The pursuit of interventions that measurably slow biological aging has taken a significant step forward with evidence that something as mundane as a daily multivitamin can decelerate cellular aging processes. This finding challenges assumptions about the complexity required for anti-aging interventions and suggests accessible nutrition strategies may influence longevity at the molecular level.
The COSMOS trial tracked 958 adults for two years, measuring five established DNA methylation patterns that serve as biological age markers. Participants taking Centrum Silver showed meaningful reductions in aging velocity on two critical epigenetic clocks: PCGrimAge slowed by 0.113 years annually, while PCPhenoAge decelerated by 0.214 years per year. The effect was most pronounced among individuals already experiencing accelerated biological aging, where multivitamin use reduced PCGrimAge progression by nearly three months annually. Cocoa extract containing 500mg flavanols showed no measurable impact on any aging biomarker.

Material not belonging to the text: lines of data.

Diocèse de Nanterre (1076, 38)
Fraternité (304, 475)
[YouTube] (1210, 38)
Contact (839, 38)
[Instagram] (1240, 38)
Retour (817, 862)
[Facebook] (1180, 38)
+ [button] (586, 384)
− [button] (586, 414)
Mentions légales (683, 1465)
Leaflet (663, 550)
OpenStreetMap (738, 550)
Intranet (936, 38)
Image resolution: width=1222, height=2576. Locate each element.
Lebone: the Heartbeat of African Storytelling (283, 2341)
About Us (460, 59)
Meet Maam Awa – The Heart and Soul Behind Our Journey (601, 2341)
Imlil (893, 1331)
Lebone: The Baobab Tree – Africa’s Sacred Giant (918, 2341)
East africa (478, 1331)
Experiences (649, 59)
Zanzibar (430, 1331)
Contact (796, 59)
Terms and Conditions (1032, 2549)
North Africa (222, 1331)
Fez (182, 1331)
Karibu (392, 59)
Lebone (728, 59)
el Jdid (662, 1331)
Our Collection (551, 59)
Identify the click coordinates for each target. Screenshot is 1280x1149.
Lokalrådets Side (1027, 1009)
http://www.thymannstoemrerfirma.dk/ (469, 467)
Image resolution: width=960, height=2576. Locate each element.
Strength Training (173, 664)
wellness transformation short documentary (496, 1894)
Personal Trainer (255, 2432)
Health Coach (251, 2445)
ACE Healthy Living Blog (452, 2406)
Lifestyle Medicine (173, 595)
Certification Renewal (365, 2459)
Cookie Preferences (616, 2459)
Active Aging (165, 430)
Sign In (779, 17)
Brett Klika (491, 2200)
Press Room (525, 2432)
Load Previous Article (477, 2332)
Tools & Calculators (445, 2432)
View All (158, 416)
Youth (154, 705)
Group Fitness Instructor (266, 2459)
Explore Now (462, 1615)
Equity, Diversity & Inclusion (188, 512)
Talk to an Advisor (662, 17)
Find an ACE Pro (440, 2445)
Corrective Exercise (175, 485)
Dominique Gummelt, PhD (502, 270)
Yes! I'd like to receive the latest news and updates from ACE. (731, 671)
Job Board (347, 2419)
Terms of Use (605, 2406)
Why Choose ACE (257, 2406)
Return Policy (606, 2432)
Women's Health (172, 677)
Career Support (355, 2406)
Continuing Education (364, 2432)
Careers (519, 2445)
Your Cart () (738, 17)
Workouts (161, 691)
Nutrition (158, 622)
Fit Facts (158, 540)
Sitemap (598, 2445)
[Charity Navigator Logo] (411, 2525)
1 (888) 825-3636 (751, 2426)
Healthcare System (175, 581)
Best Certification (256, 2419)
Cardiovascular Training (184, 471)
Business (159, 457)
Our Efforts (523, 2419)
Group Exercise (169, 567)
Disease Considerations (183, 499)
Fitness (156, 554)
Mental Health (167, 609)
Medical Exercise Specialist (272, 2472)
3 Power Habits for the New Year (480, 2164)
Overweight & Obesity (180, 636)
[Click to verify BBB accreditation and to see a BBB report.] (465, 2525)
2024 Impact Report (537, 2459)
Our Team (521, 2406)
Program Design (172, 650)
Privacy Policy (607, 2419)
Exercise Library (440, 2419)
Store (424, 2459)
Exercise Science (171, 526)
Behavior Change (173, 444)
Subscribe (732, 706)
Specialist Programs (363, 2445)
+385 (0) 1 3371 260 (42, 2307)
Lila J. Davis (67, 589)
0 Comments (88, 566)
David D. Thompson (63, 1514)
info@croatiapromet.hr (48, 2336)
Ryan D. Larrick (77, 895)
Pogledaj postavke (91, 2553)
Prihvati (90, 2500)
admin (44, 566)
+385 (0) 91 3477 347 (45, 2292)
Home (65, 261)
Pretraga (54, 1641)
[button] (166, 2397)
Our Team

This represents the first large-scale randomized evidence that basic micronutrient supplementation can influence epigenetic aging clocks, biomarkers increasingly recognized as predictive of healthspan and mortality risk. The modest but consistent effects suggest multivitamins may help optimize cellular maintenance processes that typically decline with age. However, the mechanisms remain unclear, and the clinical significance of slowing epigenetic aging by 1-2 months yearly requires validation through longer studies measuring actual health outcomes. While promising for accessible longevity interventions, these findings represent early evidence in a field where replication and mechanistic understanding remain essential.